One area of special difficulty relates to language acquisition. As educated women prepared for ministry in our own culture, we usually are articulate and skilled in communication. When the educated and articulate woman enters her new culture, where even toddlers surpass her in speech for the first couple of years, it is not only humbling but also destructive of self esteem. Most professionals are reluctant to make mistakes. Depending on temperament, this may be a severe problem in adjustment, since language acquisition consists of multiple mistakes and constant correction. In our experience of 25 years in global work, the most educated and articulate suffered the most loss of self through the process of language development. But, once gained, mastery can once again enhance self esteem.

Another critical area relating to self esteem is success. It is hard to see and measure achievements in ministry where long-term and often intangible goals guide us. It is hard to maintain vision without visible gains. Uncertain or imperceptible progress creates self doubts. How do we measure our effectiveness and whether our sacrifices are worth it? Do we count converts? Do we measure success through our still-floundering language skills?
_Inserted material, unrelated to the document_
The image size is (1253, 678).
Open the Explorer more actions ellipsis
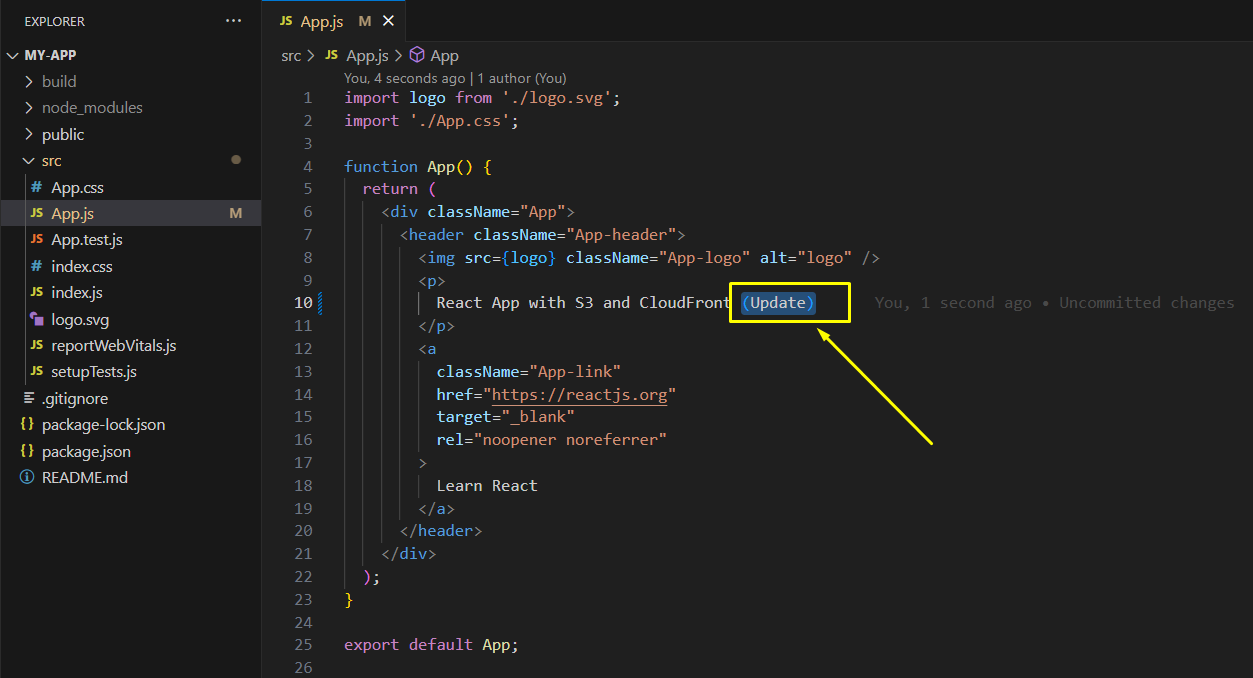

Do we count success only when there is a reproducing church? The perpetually unfinished work leads to a lack of self-confidence and a sense of achievement. The good news is, most global workers do eventually reach a state of equilibrium, with enough sense of success to keep them in ministry.

A typical pattern in the fluctuations of self esteem seems to be a sharp decrease in self esteem in the first years during the period of culture chock, a gain or increase in esteem with adaptation to the new culture and field situation, and another drop in esteem with the stress of furlough or re-entry. Especially in the early years of ministry, there is seldom a phase long enough to reach equilibrium, to relax and get back to normal.
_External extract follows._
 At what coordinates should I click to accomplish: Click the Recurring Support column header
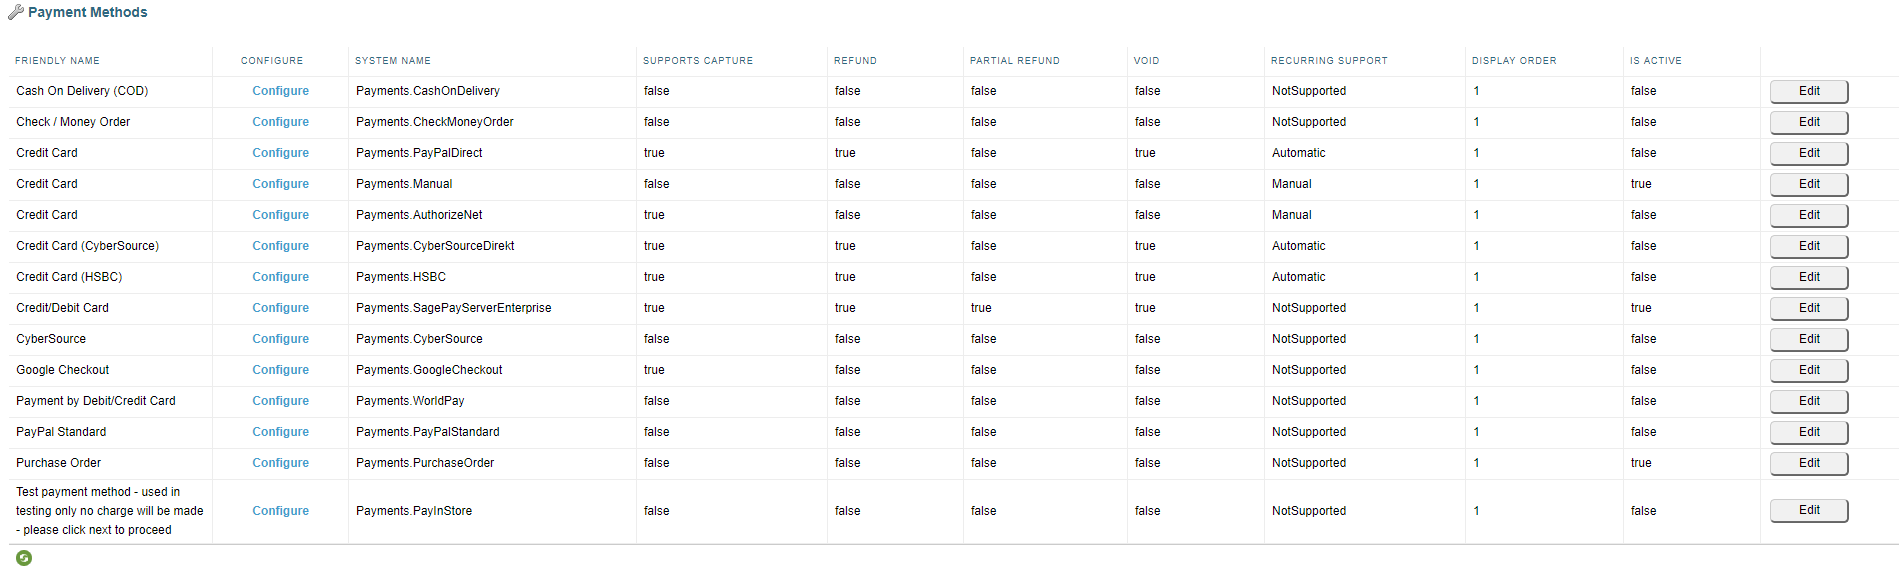1329,61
Another important factor relating to self esteem is that many Christians are predisposed to feelings of guilt, shame and worthlessness even before entering cross-cultural ministries. Some women may have temperamental, genetic, or familial predisposition towards depression or self doubt. These create additional vulnerability, as all the challenges to self compound through the events in the new culture. These women should seek out help from their organization or from a trusted friend who can help them sort out their feelings and guide them to the Scriptures.

So, what can we do?  Most importantly, we can focus on the Lord and His strength. We can take certain steps, like the ones listed below, to boost our self esteem, but, acknowledging our weakness and God’s strength is the first step we must take. Only with God’s help can we see ourselves as valuable. It is His family name, given to us, which deems us worthwhile. A helpful Biblical perspective is a study of Ephesians 1 and other passages which describe our place in God’s family. This is a valuable resource for focusing on central and unchanging aspects of identity and re-experiencing positive feedback towards the self, based on God’s love for us. Another helpful resource is How Do I Look From Up There?, a Biblical study on self esteem by Dr. Lois Dodds.   Contact WOTH for more information.

Other suggestions by women in the field:

  1. Pray and ask God to sustain you with His strength and wisdom.
  2. Don’t fight to “get over” the struggle of adjustment. Live in each moment.
  3. Fellowship with other women! Try to have regular times out and away from the everyday atmosphere.
  4. Read other books on global work stress to know you’re not alone. These can help you predict and accept the waves of adjustment that inevitably come.
  5. Refuel often! Use familiar books or music to give you a sense of security and calmness.
  6. Find out what charges you. Then, go do it!
  7. Spend time alone. Read through the Psalms and other Scriptures which talk about God’s love for you.